You’re 84 years old. Do you feel your age?
No, but the only reason I’m still alive is my wife of 40 years, Claudia. I must’ve met her when she was 11. She’s taken care of me all these years, and she treats me today like she did the day she met me. It’s hard to realize and express what having the right person in my life does for me.
How is Claudia still taking care of you to this day?
She’s the reason I’m still in the shape I’m in and the reason I can still hit the ball like I do. I have a gymnasium back in our home, and she not only made sure it was there, but she makes sure I’m in there six times a day. I might not do a lot while I’m in there, but I do something.

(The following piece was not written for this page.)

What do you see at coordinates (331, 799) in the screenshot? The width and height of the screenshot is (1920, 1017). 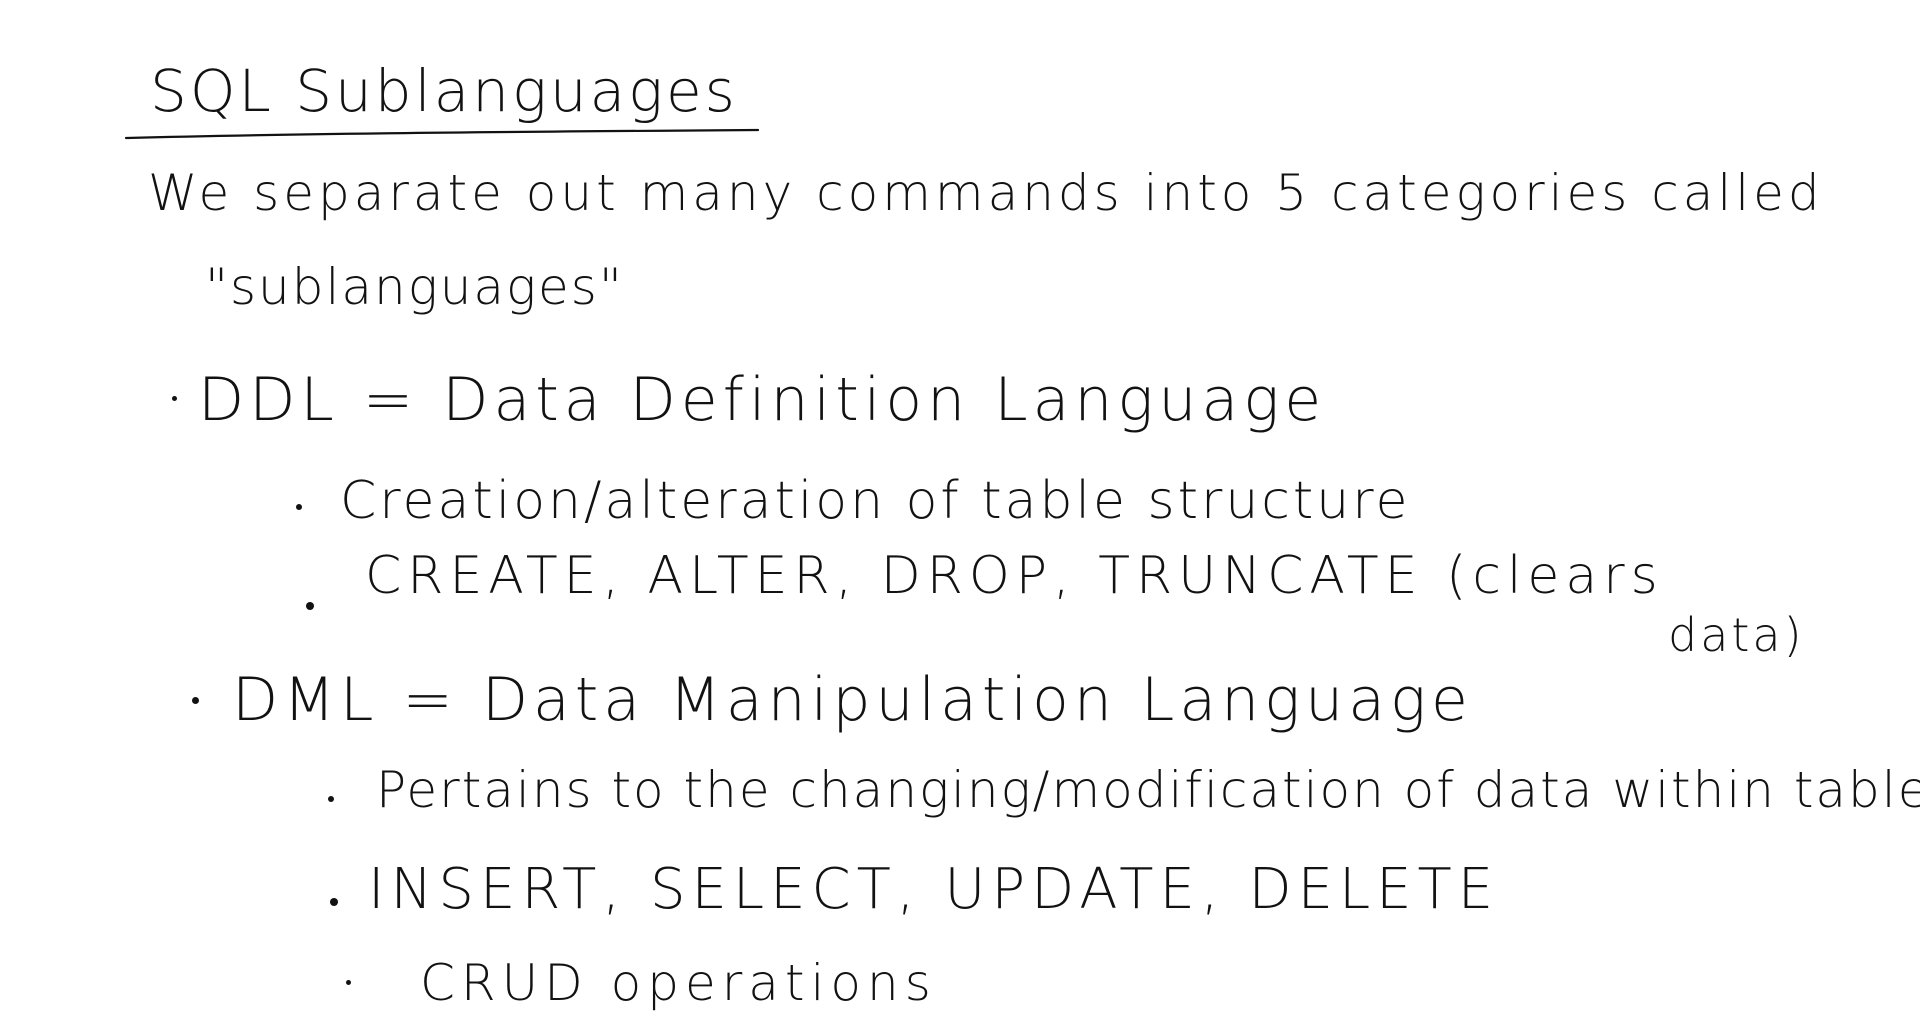 I see `dml-point-1-bullet` at bounding box center [331, 799].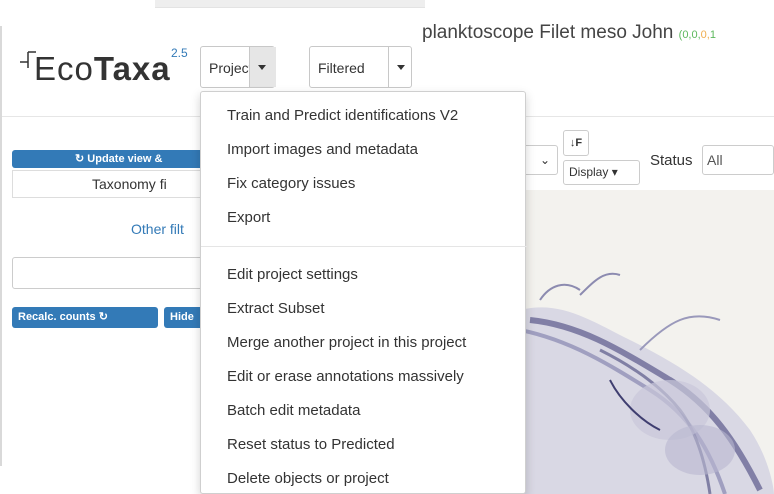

It can’t be all about keeping you in the gym. How does your wife show that same affection she’s had for you the past four decades?
This Christmas, she bought me something I’ve always wanted. She gave me this present in a wrapped box, and I thought it was a shirt. I opened it in front of her, my son, my daughter, and the rest of our family. Instead of a shirt, there was a brochure inside the box. I started to choke up because I’ve wanted one of these things for 30 years and never had one.
She bought me a La-Z-Boy. She would never let me have one because she always said, “I’m not going to let you just retire and sit around and drool on yourself! You’re not getting a La-Z-Boy.” When she finally gave it to me, I told her how great it was and asked her where she was going to put it.
It’s in the gym.
This interview has been edited for length and clarity.